- **DIRECTIVE**: Copy out the stretch of data that opens with the line containing "How do I perform: Click" and closes at the end of the data, requests included, multiplying every coordinate in the answers by 0.85 and rounding to whole numbers, with halves rounded up. Leave the pictures out.

- **LISTED ENTRIES**:
______

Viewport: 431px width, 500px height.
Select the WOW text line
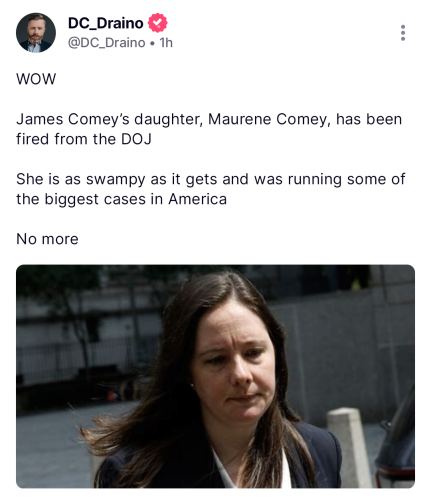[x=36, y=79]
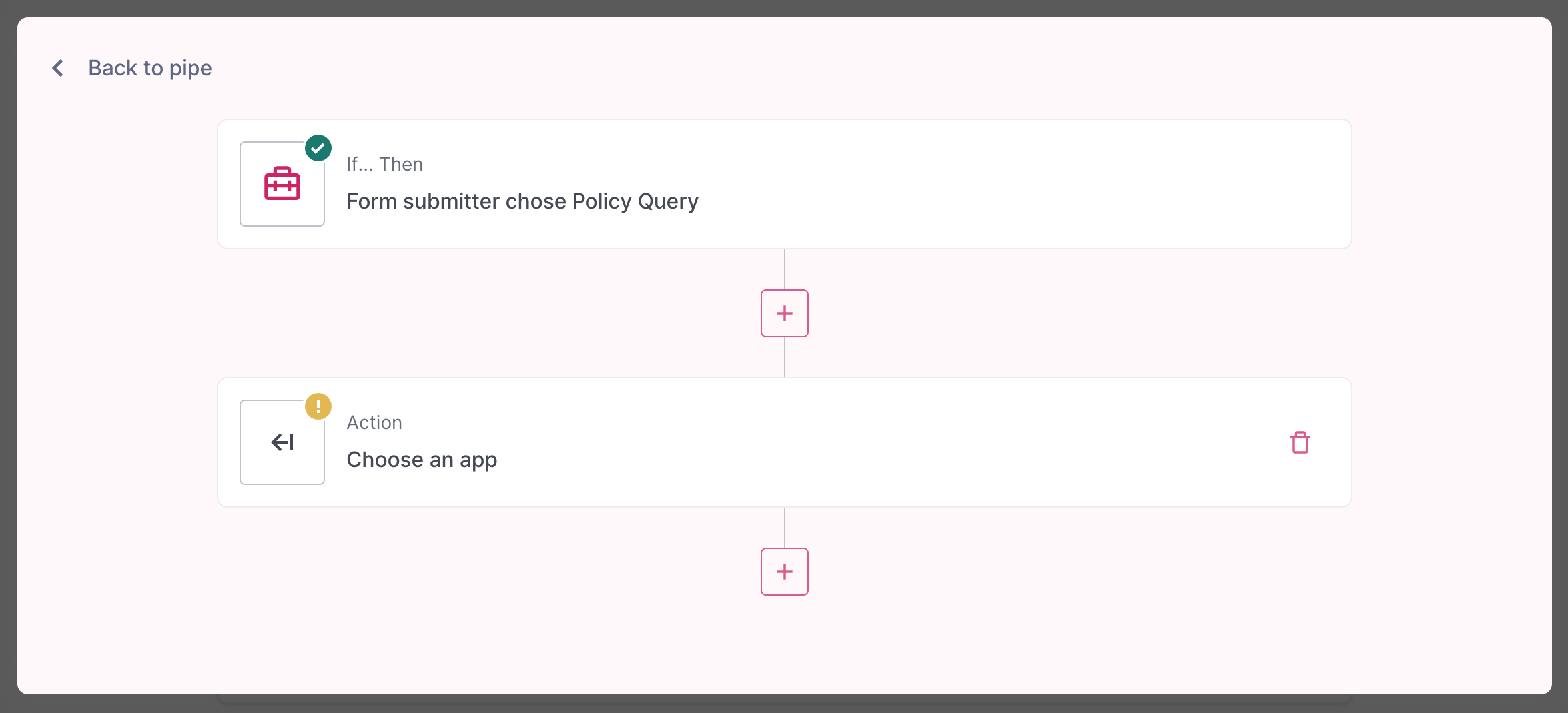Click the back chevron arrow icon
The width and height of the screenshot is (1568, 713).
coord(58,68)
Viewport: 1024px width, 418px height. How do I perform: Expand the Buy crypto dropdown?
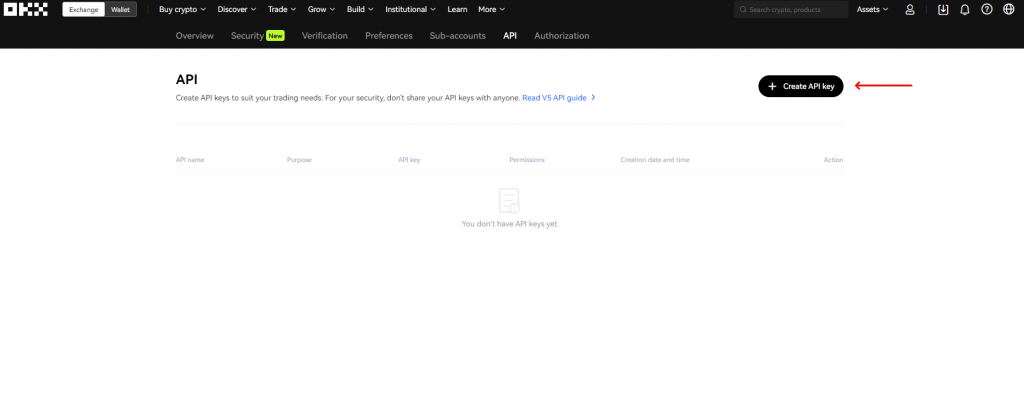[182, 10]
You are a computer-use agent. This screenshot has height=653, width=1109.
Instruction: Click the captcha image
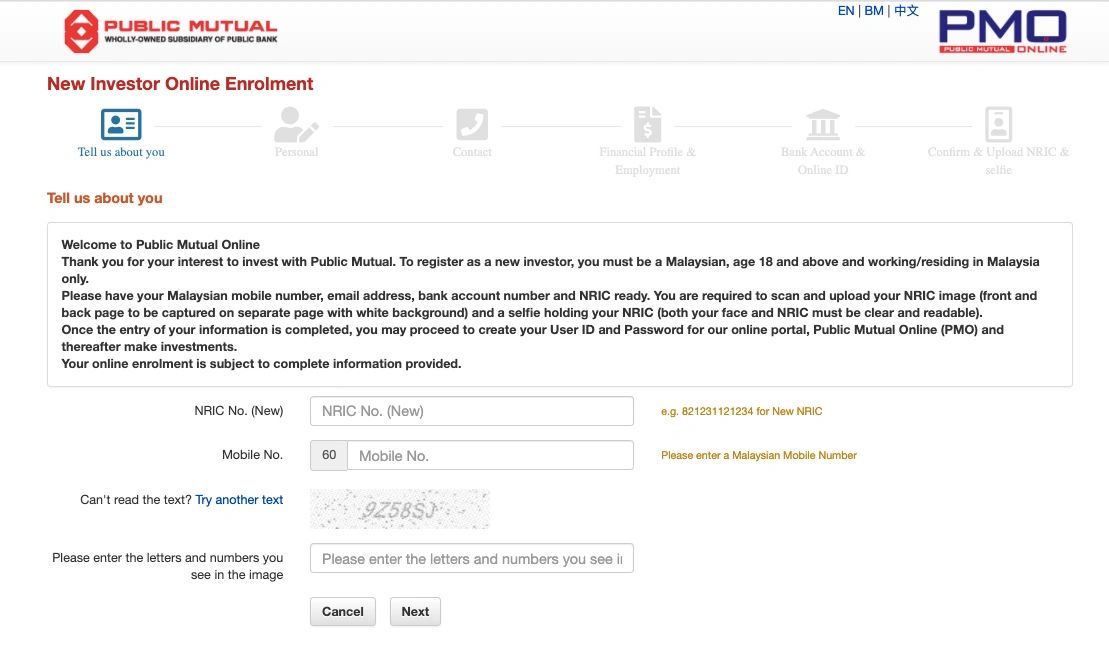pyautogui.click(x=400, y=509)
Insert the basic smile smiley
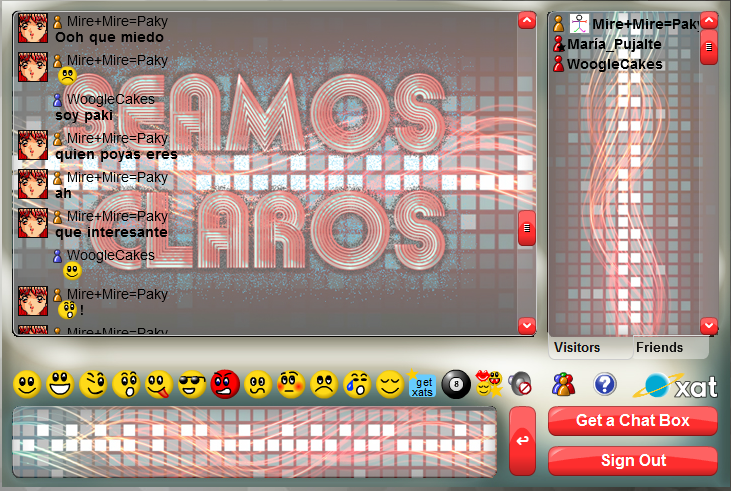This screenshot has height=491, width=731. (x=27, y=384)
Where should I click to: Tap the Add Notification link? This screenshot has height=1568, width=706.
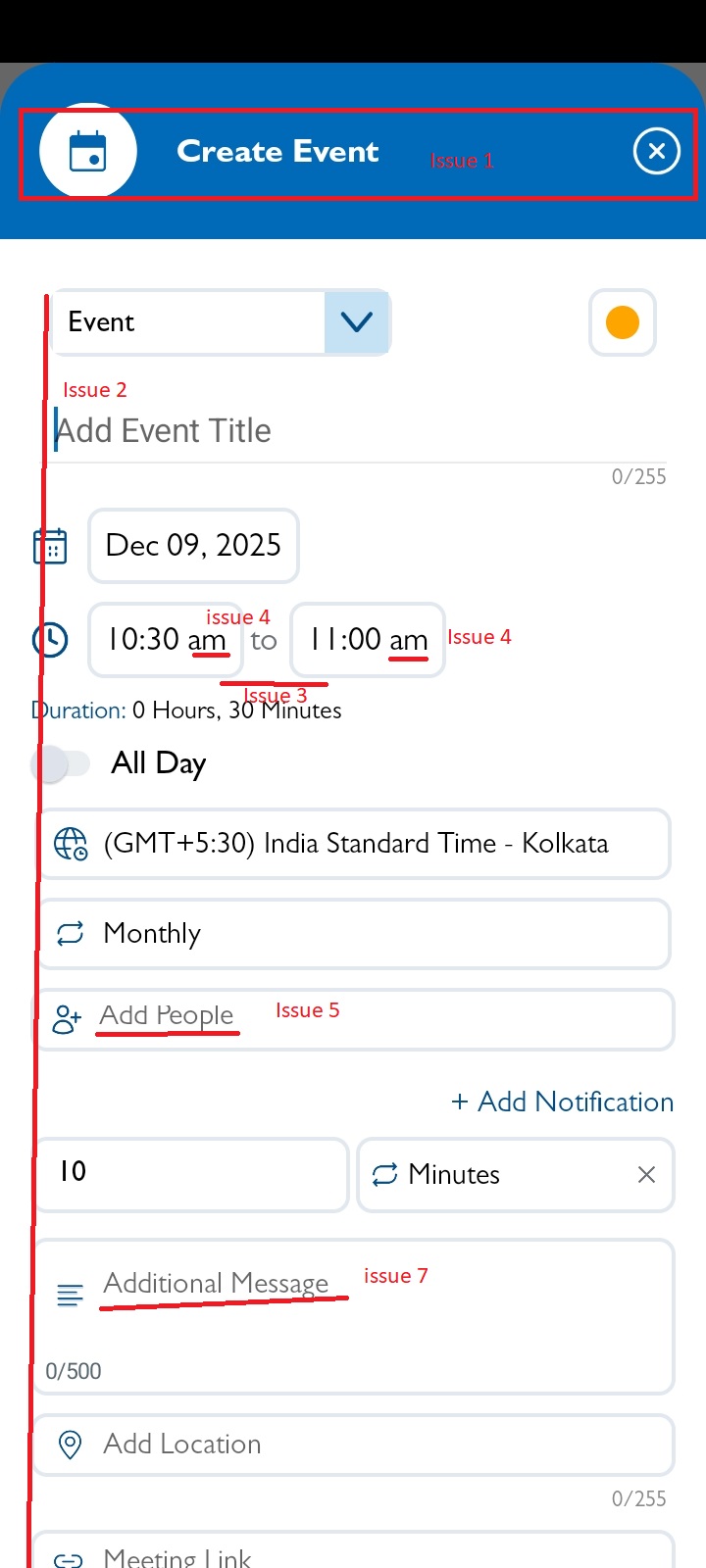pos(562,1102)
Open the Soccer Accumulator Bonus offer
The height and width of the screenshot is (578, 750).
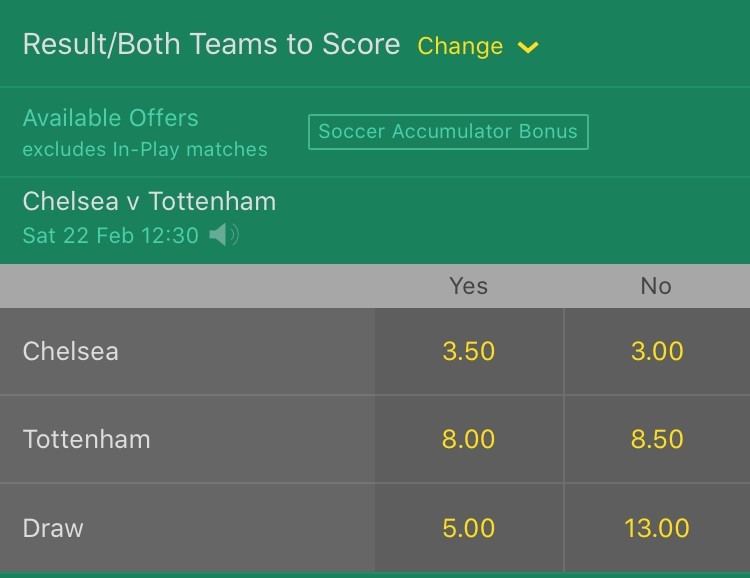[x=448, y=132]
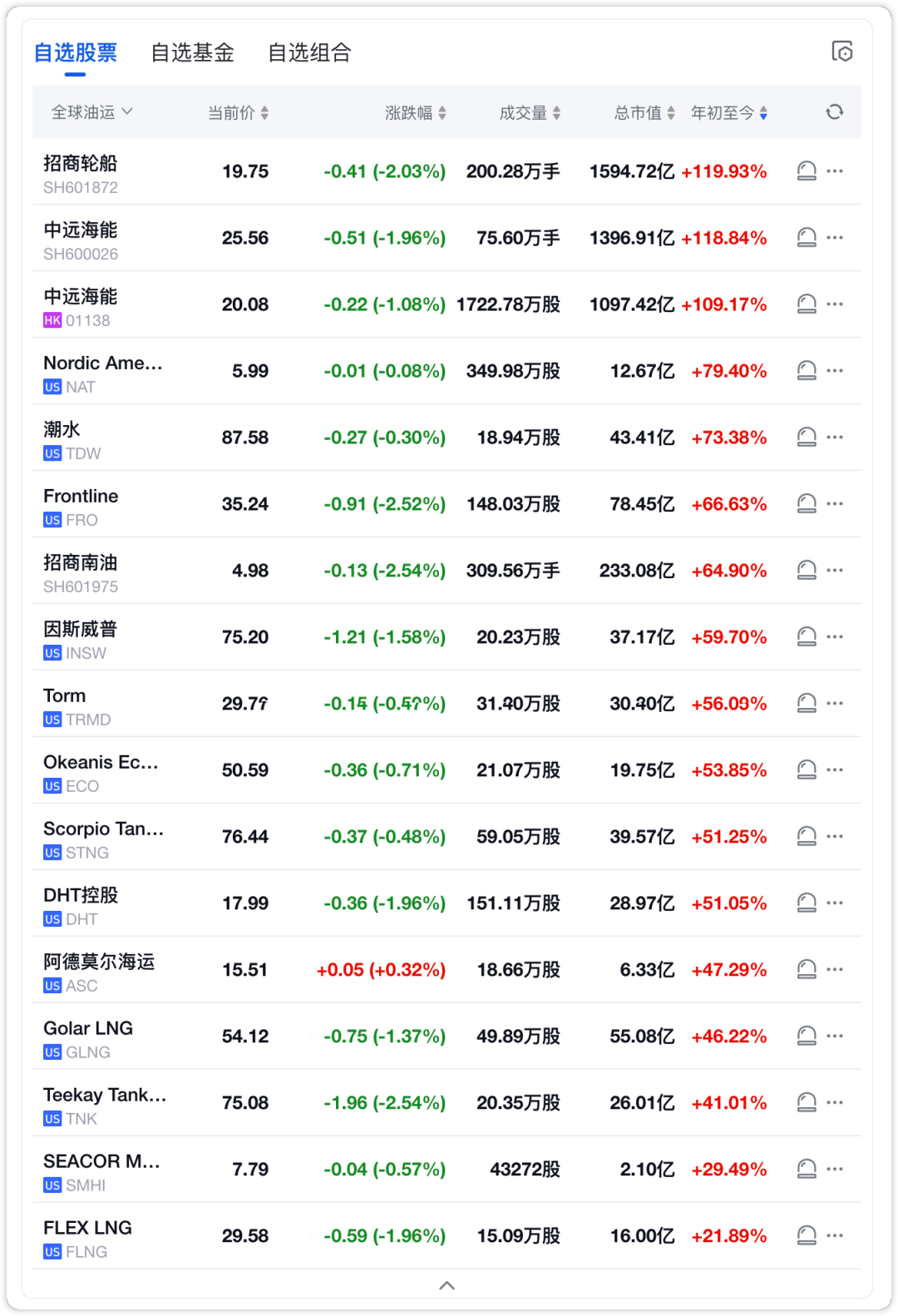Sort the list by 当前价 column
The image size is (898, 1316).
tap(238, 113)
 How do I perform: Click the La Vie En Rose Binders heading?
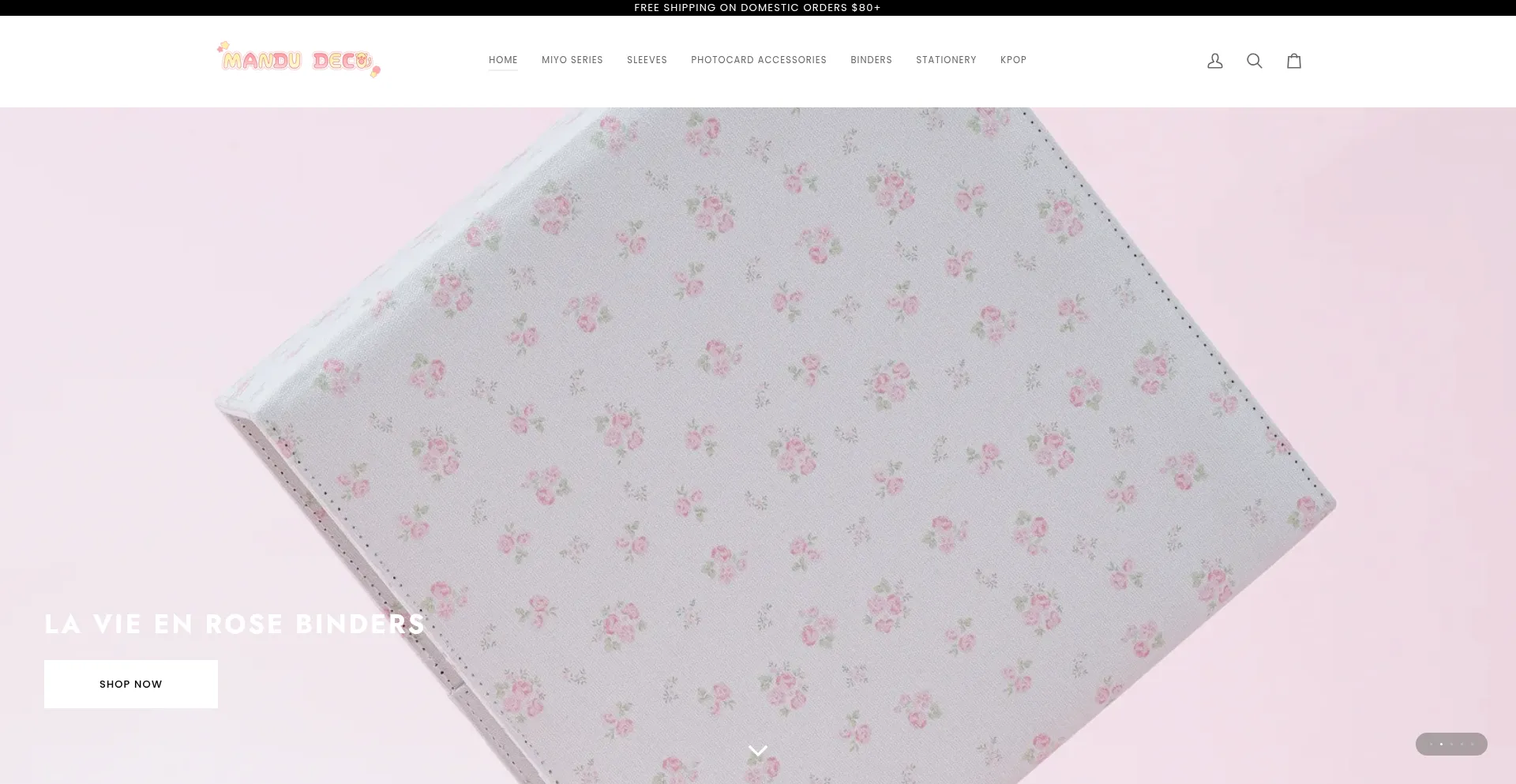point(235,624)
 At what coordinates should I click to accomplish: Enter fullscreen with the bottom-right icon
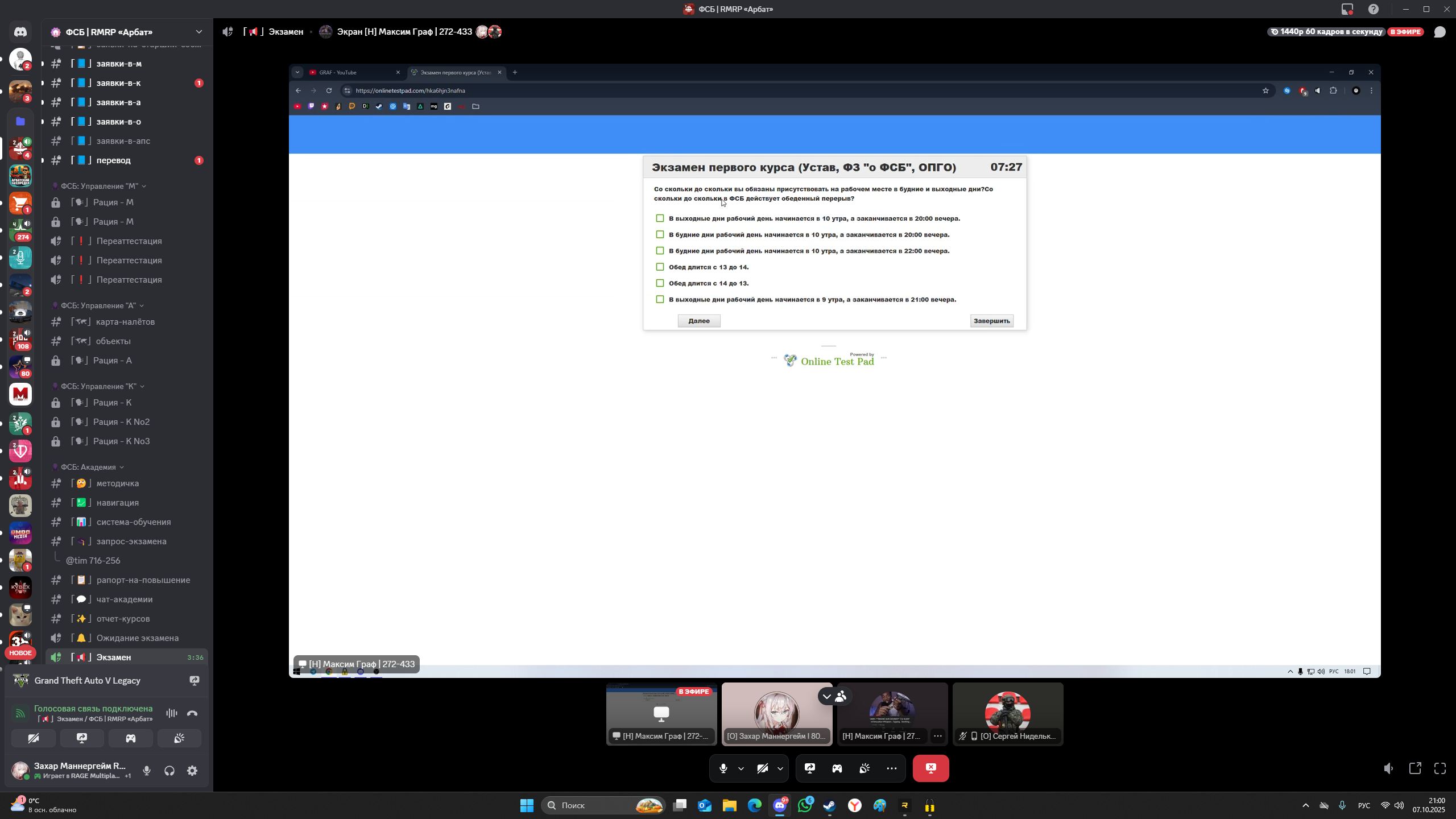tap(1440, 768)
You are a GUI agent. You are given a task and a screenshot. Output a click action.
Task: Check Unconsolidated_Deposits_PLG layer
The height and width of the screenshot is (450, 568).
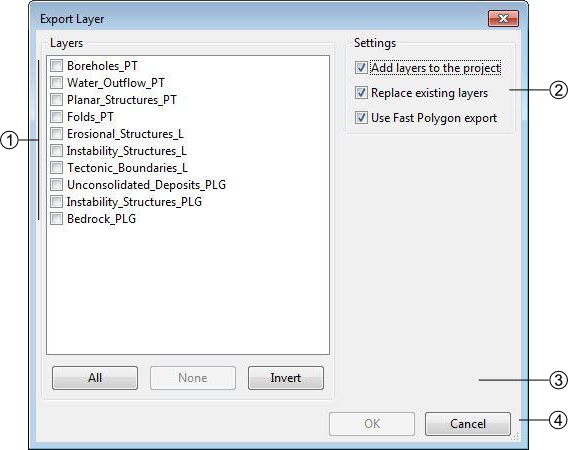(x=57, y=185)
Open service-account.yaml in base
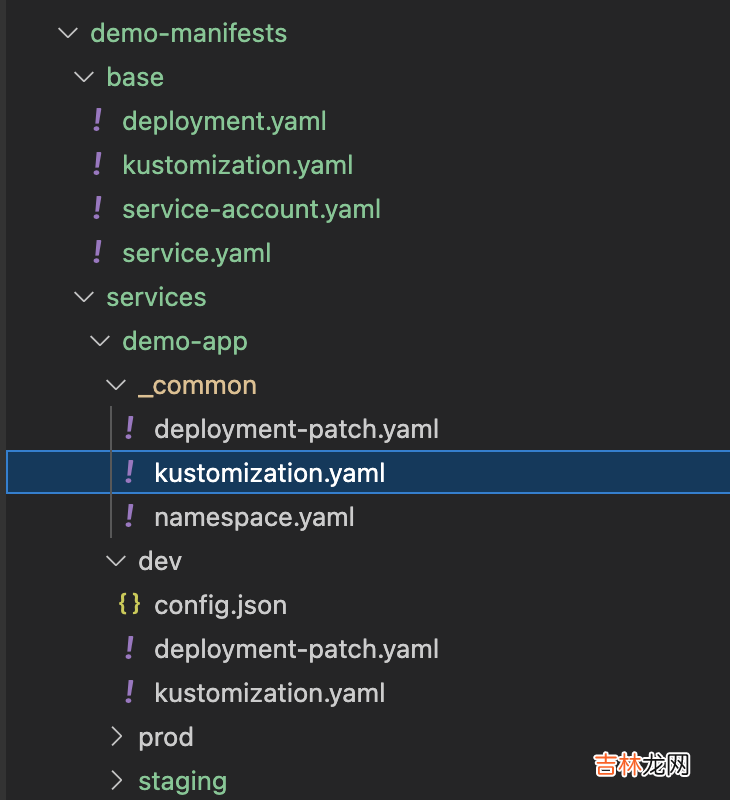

______

- **COMPLETED TASK**:
 How do I perform: Click the La Vie En Rose Binders heading?
point(200,530)
 At what coordinates should I click to accomplish: Enter fullscreen with the bottom-right icon
tap(1224, 653)
You are a GUI agent. You are given a task and a screenshot. Output a click action.
Task: Check Unconsolidated_Deposits_PLG layer
The height and width of the screenshot is (450, 568).
(x=48, y=157)
Open service-account.yaml in base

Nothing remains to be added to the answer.